We searched high and low for a backpack or T-shirt with phrases in Farsi. Yet, the popularity of English dominated the market. At times, we had to laugh out loud at the creative use of the English language. “Queer Baby Good.” What does that mean? We should have purchased the backpack. Instead, we took this photo.
The current government structure in Iran is widely unpopular. Serious economic challenges make life for most Iranians a struggle. The streets of Tehran have witnessed profound political change and upheaval. My husband took this photo on our flight from Isfahan to Tehran.
Iran’s sprawling capital city of nearly 8 million inspired many conversations due to its complexity, life-threatening traffic, and stark juxtaposition of wealth and poverty. To understand modern life in Iran more clearly, I drew upon the work of Iranian-American author Afshin Molavi. His book “The Soul of Iran: A Nation’s Struggle for Freedom” is simply fantastic.

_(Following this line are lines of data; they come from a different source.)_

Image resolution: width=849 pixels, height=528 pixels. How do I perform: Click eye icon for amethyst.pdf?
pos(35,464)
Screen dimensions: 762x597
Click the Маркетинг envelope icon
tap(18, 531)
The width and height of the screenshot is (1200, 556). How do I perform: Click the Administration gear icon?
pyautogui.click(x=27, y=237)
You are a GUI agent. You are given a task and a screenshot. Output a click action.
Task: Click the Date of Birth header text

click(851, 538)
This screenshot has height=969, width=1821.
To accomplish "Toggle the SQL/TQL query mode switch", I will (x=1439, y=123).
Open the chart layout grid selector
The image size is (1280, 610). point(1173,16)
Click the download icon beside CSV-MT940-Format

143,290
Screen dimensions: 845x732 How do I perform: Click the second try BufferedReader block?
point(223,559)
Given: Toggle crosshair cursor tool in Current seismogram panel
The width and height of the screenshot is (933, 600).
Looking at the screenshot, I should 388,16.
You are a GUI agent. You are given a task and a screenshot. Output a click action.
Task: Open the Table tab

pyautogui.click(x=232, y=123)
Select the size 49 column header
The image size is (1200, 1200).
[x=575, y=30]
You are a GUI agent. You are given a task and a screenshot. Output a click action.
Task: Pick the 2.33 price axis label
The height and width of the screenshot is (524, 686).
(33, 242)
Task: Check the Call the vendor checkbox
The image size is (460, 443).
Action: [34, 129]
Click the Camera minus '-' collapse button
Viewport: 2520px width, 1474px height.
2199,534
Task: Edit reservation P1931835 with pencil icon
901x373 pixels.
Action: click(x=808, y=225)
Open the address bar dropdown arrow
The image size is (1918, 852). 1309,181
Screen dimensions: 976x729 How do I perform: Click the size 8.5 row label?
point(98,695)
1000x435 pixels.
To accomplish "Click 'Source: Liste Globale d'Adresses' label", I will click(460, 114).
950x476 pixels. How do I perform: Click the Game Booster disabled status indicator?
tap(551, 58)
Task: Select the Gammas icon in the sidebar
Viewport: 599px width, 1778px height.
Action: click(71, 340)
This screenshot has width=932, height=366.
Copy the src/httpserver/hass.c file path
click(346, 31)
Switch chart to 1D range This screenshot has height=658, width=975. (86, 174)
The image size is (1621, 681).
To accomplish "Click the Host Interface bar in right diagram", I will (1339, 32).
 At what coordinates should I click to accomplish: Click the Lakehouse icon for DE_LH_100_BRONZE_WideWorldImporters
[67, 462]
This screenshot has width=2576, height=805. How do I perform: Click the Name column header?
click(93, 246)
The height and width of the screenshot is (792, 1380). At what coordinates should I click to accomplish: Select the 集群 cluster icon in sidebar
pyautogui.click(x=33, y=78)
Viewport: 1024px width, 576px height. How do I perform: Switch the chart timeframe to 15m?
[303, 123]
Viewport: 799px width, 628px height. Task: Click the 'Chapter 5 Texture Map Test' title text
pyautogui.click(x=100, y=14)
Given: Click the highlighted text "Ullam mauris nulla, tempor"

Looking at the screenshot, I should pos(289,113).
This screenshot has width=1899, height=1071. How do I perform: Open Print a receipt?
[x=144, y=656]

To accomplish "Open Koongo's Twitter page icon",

In the aftermath of the 1979 Iranian Revolution that ended a detested US-backed dictatorship, hardline Islamists took hold of the political stage. Once banned under the Shah, the wearing of headscarves for women in pubic spaces was suddenly mandatory.
The creative use of female beauty in contemporary Iranian advertisements struck me. While this drawing doesn’t depict the woman’s hair, the woman’s beauty is still used sell a car.
Through the window of a shoe store, this young girl and I watched each other. Eventually, I was able to get her to smile. Yet, it is this photo that stays with me. Where is she now? How will her future unfold?
While my husband and I make sacrifices to ensure the healthy development of our son, this young girl’s wellbeing and happiness also concern us. The fate of all of the world’s children are inextricably linked.